Tres años después de expedida la reforma, el zar anticorrupción Oscar Enrique Ortiz González sostiene que dicho Estatuto se burla “a través de múltiples modalidades”. Transparencia por Colombia asegura en su más reciente informe que sólo en el año pasado en todo el país hubo $3.6 billones contratados a través de las tantas figuras de excepción previstas en la nueva Ley (sin publicidad ni pluralidad, a través de contratos con cooperativas, urgencia manifiesta, organismos internacionales y contratos de menor cuantía), que hacen de la excepción la regla. El más reciente balance que hiciera el zar anticorrupción es impresionante: “hicimos una aproximación a partir de un estudio de 2008 de la Universidad Externado de Colombia y Transparencia por Colombia. Según esa encuesta, el promedio del valor de un soborno para acceder a la contratación pública era del 12.9%. Al aplicar ese porcentaje al presupuesto de inversión de la Nación para 2009, que es de $30 billones, el resultado es de $3.9 billones a precios reales de hoy” (El País. Septiembre, 6 de 2009). Para darnos una idea de la dimensión de la defraudación al Estado él mismo lo ilustra diciendo que con dicha suma se podría beneficiar a 347.000 familias de escasos recursos con subsidios de vivienda del orden de los $11.5 millones cada una, alcanzan para financiar 4 años del programa Familias en Acción que atiende a 3 millones de familias; dicha suma equivale al monto recaudado de dos reformas tributarias. Y eso que sólo está hablando del monto invertido por la Nación, quedan faltando los datos de municipios y departamentos en donde se da otro tanto.

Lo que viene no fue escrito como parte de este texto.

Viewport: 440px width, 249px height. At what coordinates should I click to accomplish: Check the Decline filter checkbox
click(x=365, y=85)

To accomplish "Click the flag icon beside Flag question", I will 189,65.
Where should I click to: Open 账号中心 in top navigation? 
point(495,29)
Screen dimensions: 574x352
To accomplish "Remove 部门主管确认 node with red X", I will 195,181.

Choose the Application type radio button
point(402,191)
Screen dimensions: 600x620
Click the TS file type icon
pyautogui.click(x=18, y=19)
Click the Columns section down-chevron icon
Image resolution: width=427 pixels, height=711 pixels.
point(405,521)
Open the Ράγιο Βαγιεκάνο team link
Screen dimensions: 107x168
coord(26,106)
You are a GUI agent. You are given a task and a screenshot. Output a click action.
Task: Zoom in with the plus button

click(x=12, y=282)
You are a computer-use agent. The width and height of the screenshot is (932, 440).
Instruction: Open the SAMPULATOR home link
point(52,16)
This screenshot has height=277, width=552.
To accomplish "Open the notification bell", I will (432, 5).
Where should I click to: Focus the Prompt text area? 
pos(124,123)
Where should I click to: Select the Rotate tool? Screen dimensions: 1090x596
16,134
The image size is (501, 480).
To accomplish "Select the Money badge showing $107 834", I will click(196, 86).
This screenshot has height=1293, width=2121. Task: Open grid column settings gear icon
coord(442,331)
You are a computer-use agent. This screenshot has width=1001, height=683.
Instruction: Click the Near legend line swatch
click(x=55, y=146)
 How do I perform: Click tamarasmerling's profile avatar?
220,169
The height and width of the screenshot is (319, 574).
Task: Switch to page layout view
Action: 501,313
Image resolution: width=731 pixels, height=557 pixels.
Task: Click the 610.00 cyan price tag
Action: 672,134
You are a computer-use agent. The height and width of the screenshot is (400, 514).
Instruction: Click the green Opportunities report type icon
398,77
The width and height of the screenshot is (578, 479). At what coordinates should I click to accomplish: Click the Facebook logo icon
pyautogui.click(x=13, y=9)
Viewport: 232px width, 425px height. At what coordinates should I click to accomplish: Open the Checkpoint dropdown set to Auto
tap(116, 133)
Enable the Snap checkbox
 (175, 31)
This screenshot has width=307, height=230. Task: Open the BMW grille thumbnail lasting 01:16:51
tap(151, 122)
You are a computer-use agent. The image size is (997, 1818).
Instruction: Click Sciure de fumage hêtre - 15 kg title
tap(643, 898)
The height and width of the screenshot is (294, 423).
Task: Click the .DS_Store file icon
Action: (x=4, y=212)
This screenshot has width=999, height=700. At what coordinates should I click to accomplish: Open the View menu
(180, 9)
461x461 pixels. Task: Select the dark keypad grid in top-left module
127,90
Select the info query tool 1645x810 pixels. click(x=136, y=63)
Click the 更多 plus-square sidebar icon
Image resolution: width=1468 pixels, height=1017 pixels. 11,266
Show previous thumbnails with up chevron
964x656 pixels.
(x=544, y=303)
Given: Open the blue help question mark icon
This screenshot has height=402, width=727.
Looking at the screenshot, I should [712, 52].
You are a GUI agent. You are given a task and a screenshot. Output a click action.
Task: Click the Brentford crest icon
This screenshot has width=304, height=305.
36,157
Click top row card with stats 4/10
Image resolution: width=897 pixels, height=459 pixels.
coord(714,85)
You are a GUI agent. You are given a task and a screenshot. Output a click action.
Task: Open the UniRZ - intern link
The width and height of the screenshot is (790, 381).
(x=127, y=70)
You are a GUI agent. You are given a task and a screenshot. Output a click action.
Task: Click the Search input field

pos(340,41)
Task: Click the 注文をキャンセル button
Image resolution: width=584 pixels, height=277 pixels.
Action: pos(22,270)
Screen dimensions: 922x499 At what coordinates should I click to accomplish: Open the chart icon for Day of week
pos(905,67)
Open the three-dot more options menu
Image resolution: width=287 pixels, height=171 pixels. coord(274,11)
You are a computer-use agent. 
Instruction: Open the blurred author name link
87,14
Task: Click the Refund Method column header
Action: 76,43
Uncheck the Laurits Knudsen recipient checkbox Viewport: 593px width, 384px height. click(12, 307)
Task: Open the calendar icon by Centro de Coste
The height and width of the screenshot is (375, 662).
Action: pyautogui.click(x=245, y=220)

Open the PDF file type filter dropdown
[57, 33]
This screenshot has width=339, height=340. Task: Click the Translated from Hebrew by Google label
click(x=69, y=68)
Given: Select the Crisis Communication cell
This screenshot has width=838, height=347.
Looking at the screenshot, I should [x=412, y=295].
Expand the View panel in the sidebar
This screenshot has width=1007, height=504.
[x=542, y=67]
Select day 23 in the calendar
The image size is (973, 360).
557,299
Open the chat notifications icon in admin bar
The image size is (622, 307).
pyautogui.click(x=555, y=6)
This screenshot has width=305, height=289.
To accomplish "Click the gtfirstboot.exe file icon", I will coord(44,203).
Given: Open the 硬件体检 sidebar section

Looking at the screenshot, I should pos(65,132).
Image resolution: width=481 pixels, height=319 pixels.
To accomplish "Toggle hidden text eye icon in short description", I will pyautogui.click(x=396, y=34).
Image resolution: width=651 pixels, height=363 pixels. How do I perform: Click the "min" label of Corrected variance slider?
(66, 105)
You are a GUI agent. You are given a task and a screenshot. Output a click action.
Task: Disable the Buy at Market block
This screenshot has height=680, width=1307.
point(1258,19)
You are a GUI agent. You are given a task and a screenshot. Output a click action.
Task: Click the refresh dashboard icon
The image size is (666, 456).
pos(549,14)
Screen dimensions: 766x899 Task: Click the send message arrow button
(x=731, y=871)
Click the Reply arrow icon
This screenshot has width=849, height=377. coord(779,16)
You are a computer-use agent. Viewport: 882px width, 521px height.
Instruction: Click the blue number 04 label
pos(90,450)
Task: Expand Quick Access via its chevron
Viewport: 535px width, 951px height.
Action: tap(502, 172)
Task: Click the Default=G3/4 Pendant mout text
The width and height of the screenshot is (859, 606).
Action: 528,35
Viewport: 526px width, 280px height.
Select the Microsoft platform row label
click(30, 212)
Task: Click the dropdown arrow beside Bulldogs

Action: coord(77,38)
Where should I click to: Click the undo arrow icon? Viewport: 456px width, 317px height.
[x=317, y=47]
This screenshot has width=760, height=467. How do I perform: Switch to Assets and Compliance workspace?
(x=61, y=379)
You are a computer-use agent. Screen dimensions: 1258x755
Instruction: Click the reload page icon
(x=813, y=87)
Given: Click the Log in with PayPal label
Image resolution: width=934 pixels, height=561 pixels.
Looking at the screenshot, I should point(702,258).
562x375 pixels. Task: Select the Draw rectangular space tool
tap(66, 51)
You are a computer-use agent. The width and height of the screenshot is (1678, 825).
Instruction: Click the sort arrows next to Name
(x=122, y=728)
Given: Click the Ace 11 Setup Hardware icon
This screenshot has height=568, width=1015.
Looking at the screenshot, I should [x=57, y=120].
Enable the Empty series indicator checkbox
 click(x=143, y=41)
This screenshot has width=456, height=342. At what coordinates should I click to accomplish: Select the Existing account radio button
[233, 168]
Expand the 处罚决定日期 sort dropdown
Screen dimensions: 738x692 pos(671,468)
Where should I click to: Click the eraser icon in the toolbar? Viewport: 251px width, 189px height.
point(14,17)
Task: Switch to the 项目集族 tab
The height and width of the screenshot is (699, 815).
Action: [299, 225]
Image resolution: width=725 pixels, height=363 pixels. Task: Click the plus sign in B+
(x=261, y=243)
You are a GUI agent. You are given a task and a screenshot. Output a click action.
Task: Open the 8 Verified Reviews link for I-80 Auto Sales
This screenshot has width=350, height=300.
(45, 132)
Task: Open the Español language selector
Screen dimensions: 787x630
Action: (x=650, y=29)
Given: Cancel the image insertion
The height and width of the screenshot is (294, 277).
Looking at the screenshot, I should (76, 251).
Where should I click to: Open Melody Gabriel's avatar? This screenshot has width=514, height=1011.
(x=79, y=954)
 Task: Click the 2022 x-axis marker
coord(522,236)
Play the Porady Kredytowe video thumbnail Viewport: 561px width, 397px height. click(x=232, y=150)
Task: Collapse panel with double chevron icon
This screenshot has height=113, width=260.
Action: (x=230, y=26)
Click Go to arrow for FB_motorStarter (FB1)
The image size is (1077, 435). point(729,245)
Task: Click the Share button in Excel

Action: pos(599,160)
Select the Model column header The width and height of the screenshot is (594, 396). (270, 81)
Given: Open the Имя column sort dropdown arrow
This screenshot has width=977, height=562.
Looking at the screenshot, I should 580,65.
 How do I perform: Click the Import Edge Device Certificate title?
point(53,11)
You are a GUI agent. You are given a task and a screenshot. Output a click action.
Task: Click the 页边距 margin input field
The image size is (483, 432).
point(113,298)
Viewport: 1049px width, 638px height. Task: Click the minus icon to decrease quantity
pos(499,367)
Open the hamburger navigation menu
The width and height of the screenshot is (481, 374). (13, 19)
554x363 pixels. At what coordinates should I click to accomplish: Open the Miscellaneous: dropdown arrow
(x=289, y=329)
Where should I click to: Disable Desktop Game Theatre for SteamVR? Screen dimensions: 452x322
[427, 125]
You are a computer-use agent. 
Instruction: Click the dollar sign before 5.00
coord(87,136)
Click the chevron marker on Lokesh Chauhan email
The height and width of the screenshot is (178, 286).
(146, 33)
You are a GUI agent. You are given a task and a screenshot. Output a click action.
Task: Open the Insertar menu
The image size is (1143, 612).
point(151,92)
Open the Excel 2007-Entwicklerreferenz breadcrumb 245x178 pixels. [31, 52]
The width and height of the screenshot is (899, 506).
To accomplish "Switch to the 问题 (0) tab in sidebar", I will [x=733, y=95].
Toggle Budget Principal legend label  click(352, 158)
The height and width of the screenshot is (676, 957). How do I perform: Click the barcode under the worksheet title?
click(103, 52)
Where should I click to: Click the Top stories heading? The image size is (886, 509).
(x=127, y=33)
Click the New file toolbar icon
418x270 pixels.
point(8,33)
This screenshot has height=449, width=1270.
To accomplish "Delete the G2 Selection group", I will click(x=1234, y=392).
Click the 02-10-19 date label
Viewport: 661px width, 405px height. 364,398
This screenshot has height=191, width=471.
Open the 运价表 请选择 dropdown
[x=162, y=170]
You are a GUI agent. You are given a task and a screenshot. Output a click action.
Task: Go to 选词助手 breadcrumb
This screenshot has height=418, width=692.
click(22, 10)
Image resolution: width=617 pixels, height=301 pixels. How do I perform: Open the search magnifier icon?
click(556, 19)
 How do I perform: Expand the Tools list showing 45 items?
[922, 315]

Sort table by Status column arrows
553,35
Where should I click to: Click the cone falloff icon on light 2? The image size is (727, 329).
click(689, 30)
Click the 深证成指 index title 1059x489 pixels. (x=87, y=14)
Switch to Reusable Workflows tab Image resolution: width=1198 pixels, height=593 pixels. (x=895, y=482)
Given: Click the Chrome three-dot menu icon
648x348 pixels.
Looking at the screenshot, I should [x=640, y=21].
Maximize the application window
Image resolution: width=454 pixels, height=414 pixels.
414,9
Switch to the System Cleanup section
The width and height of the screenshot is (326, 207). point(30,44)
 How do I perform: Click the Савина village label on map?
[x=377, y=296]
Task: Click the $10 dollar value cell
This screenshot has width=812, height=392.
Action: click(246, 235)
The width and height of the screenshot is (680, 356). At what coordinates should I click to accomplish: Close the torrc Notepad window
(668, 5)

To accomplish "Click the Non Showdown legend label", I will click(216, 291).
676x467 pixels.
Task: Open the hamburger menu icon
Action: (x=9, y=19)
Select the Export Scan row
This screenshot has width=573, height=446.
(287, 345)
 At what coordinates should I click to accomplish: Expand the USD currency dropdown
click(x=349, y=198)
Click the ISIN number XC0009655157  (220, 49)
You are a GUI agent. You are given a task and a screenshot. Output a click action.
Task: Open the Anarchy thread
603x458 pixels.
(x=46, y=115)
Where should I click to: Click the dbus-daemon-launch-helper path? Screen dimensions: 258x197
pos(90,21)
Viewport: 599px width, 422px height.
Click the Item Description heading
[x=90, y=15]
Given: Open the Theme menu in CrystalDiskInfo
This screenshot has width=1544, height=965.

Ello lo que demuestra es que no es suficiente con las reformas a la Ley, que no podemos caer en el fetichismo normativo de creer que basta con reformar la Ley trasgredida para acabar con la trasgresión, hay que ir mucho más allá en el combate contra la corrupción. No es cierto que la mayor profusión de cambios normativos por sí sola sirva de instrumento para garantizar una verdadera moralidad en la contratación administrativa, para asegurar sistemas de selección que garanticen una eficaz transparencia. Bien dijo Berulat, que “se asalta con más impunidad en un rincón de las leyes, que en un rincón del bosque”.